===== DATASET RECORDS

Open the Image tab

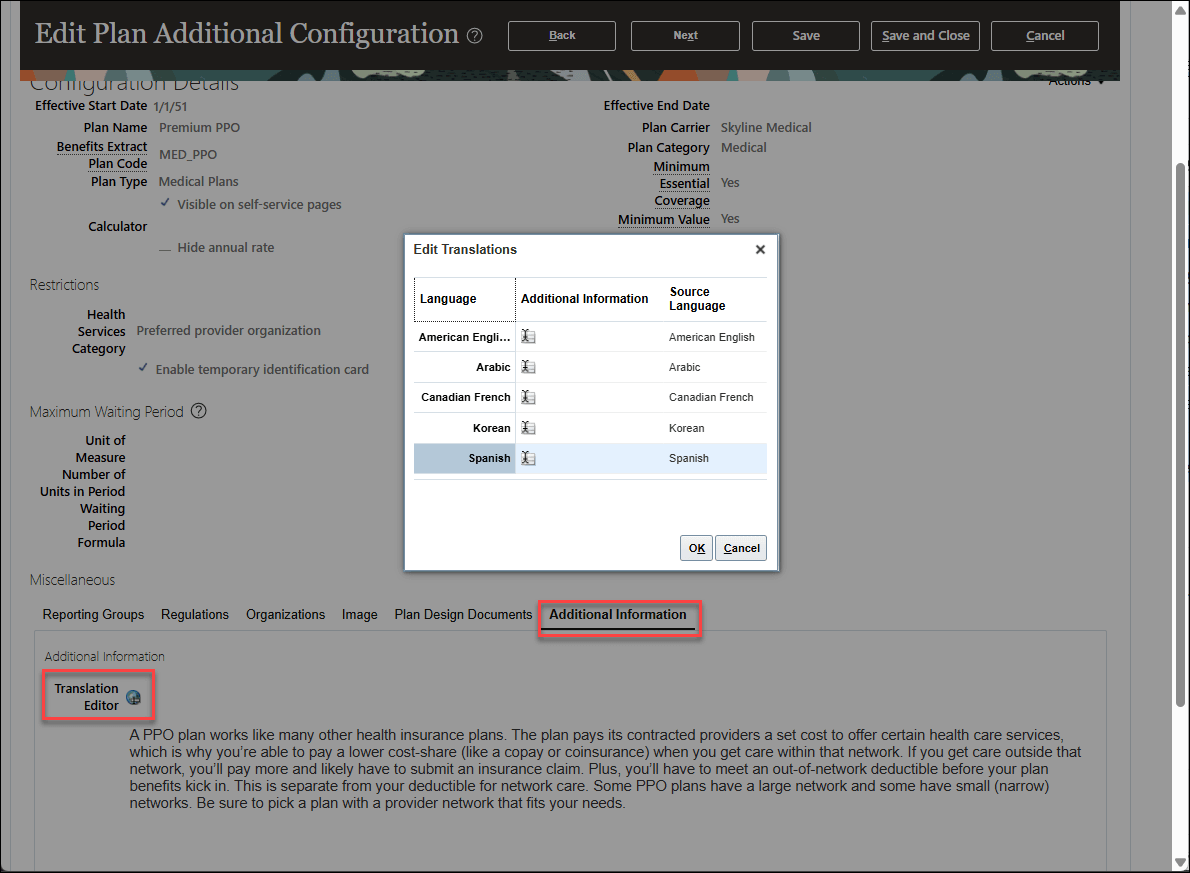pos(359,614)
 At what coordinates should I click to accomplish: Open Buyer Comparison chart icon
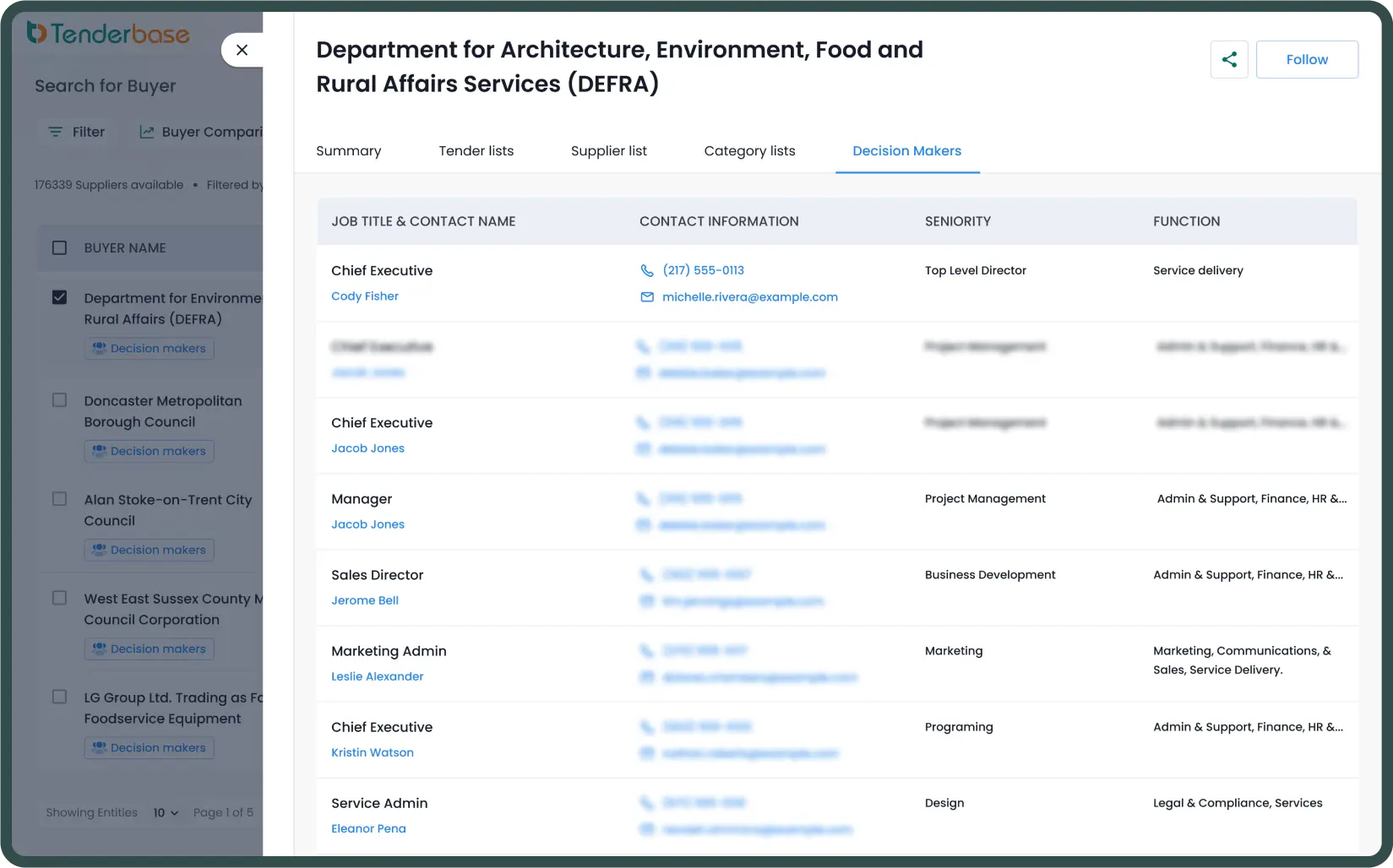[147, 132]
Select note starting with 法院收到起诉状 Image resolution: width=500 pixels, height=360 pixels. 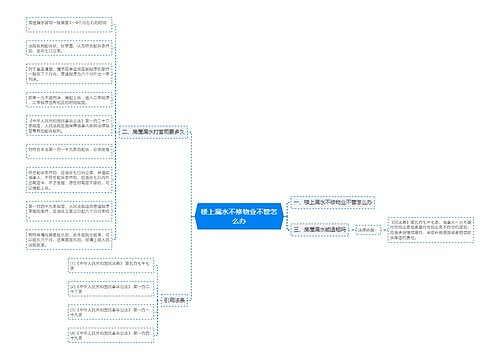(x=69, y=48)
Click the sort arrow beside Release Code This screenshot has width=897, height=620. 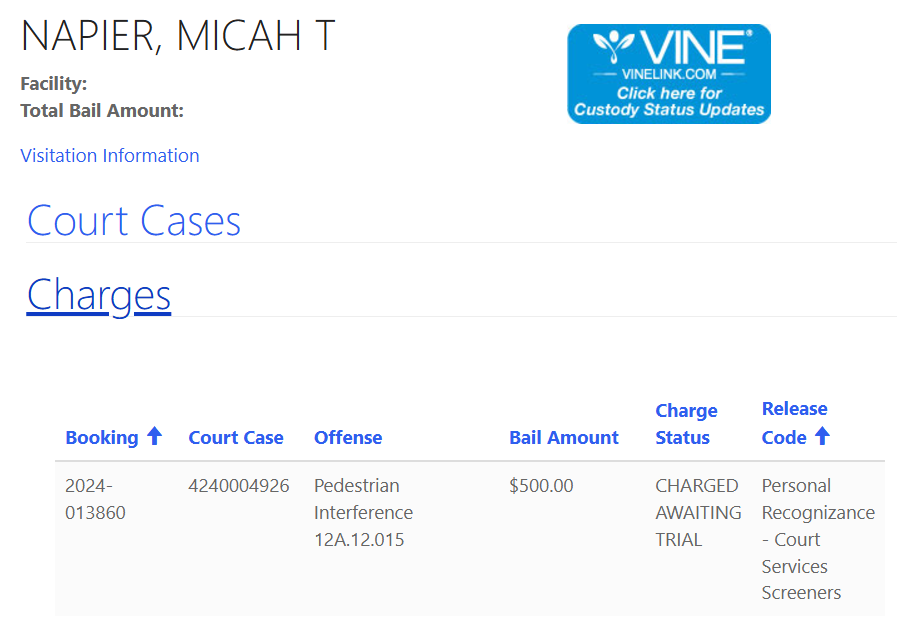822,436
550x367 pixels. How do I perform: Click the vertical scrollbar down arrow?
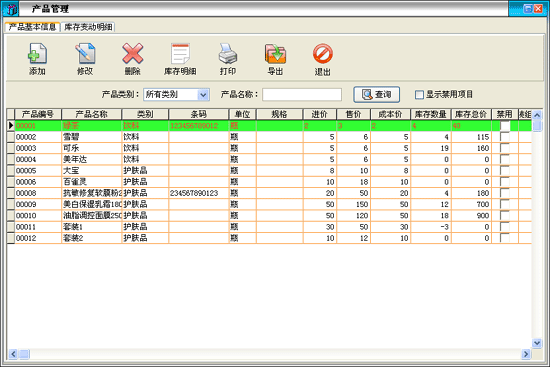tap(537, 343)
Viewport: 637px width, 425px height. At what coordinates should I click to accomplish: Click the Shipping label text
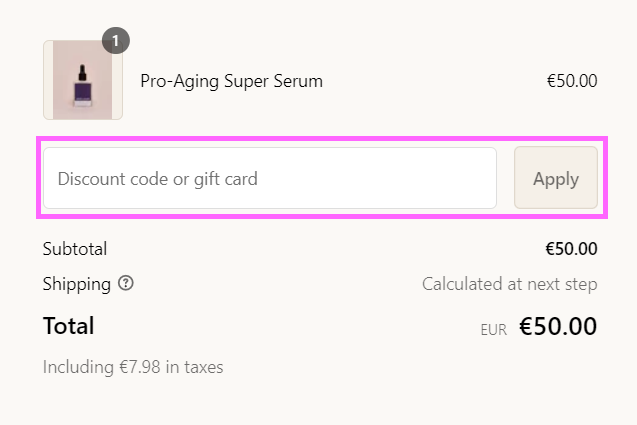pos(77,284)
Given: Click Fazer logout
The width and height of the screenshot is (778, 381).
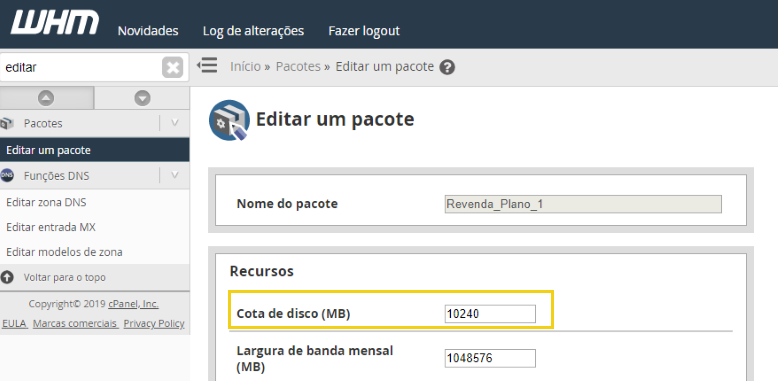Looking at the screenshot, I should (x=364, y=31).

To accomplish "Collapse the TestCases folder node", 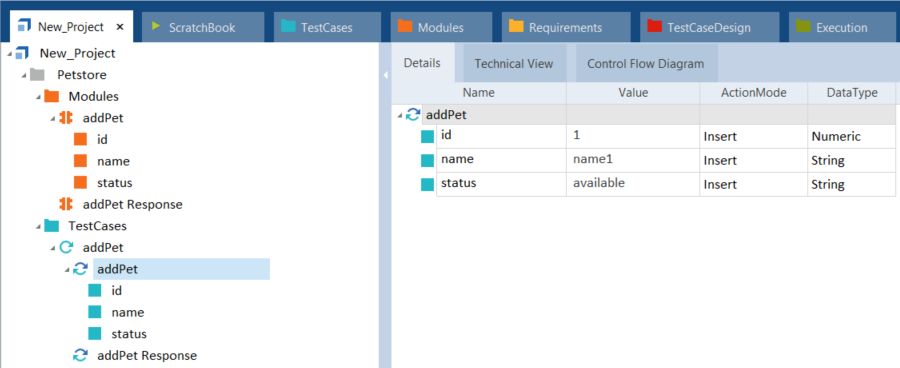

==========

• _ASSIGNMENT_
Restate word for word, please, the line containing "The width and" and all lines after it through the end of the material; the pictures do not belong in the copy.

• _WORKED SOLUTION_
The width and height of the screenshot is (778, 381).
Looking at the screenshot, I should (x=364, y=31).

To accomplish "Collapse the TestCases folder node", 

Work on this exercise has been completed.